The six electors who submitted Nevada’s official election certification to the National Archives were Judith Whitmer, Sarah Mahler, Joseph Throneberry, Artemesia Blanco, Gabrielle D’Ayr and Yvanna Cancela, a former Las Vegas-area state senator.

Nevada follows the Uniform Faithful Presidential Electors Act, which requires electors to vote for the presidential candidate who received the highest number of votes.

Whitmer, the Nevada State Democratic Party chair, said in a statement that she was proud to cast her official vote for Biden, who won Nevada’s six Electoral College votes “fair and square.”

“I would like to think the best of my fellow Nevadans across the aisle and certainly hope that they mailed these votes in an act of symbolic protest, and not out of malicious or fraudulent intent, but given the behavior of far too many of their elected officials, that’s probably too generous,” Whitmer said in the statement.

Regardless, Whitmer said, she has no doubt that the 2020 election was free and fair, and that Biden was elected legitimately.

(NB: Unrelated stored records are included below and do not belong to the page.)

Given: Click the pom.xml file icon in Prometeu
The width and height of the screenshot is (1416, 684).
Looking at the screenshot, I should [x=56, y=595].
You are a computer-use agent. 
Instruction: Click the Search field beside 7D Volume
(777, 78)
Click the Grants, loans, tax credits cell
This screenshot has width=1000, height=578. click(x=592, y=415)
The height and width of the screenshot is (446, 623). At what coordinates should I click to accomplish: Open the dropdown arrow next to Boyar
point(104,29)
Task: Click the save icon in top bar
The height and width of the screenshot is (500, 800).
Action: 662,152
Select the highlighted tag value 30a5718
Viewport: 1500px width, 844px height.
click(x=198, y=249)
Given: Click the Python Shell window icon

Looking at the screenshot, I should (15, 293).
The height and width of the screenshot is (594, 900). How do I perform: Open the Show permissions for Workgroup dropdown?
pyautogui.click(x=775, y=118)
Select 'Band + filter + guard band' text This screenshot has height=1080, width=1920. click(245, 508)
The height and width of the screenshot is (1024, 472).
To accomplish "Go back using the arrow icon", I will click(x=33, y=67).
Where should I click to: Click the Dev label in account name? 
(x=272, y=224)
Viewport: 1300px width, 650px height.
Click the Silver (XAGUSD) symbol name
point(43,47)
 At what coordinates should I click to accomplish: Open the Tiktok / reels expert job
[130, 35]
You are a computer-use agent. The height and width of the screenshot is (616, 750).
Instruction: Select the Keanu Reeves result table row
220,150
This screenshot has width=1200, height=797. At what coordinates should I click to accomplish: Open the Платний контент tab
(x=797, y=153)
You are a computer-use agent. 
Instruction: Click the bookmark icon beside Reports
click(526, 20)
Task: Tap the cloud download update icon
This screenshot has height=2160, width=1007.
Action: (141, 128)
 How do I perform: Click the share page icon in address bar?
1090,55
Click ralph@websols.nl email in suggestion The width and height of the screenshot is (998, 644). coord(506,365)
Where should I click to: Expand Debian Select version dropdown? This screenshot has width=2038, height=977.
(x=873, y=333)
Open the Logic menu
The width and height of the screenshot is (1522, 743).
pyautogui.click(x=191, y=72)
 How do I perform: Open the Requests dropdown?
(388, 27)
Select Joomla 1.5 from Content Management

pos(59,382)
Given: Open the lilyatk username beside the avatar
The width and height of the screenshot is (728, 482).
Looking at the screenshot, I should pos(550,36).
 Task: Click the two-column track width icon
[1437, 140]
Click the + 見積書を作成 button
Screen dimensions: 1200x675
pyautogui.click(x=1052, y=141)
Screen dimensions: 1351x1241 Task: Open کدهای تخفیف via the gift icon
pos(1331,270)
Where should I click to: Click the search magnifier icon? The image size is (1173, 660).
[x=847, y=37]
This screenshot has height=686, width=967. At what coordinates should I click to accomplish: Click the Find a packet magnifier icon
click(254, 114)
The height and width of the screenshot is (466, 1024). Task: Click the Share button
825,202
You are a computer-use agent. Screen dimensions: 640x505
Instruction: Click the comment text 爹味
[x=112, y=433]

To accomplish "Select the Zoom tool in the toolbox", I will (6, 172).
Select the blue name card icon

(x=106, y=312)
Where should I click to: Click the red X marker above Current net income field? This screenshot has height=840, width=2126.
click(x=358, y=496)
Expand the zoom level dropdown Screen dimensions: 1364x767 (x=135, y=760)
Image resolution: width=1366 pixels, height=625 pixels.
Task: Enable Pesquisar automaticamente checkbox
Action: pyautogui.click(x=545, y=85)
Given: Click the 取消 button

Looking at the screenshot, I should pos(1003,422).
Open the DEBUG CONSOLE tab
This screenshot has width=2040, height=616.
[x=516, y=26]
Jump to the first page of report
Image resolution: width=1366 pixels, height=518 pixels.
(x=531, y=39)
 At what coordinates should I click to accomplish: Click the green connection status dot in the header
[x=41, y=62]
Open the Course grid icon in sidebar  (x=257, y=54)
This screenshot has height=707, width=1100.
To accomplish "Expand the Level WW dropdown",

“I’m proud of the work we’ve done to make sure that all eligible Nevadans, regardless of their party affiliation, have access to the ballot box,” she said.

But if you ask Republicans, they are continuing with the false narrative of a fake election — hence, their fake electors.

The party said, “With disturbing evidence of voter fraud in the state, including double voting, illegal voting, deceased voters casting ballots, and more, there is a legitimate concern over the rightful victor in the Silver State.”

The Nevada Supreme Court saw it differently, unanimously ruling there was no credible evidence of election fraud in Nevada and throwing out the Trump campaign’s court challenge.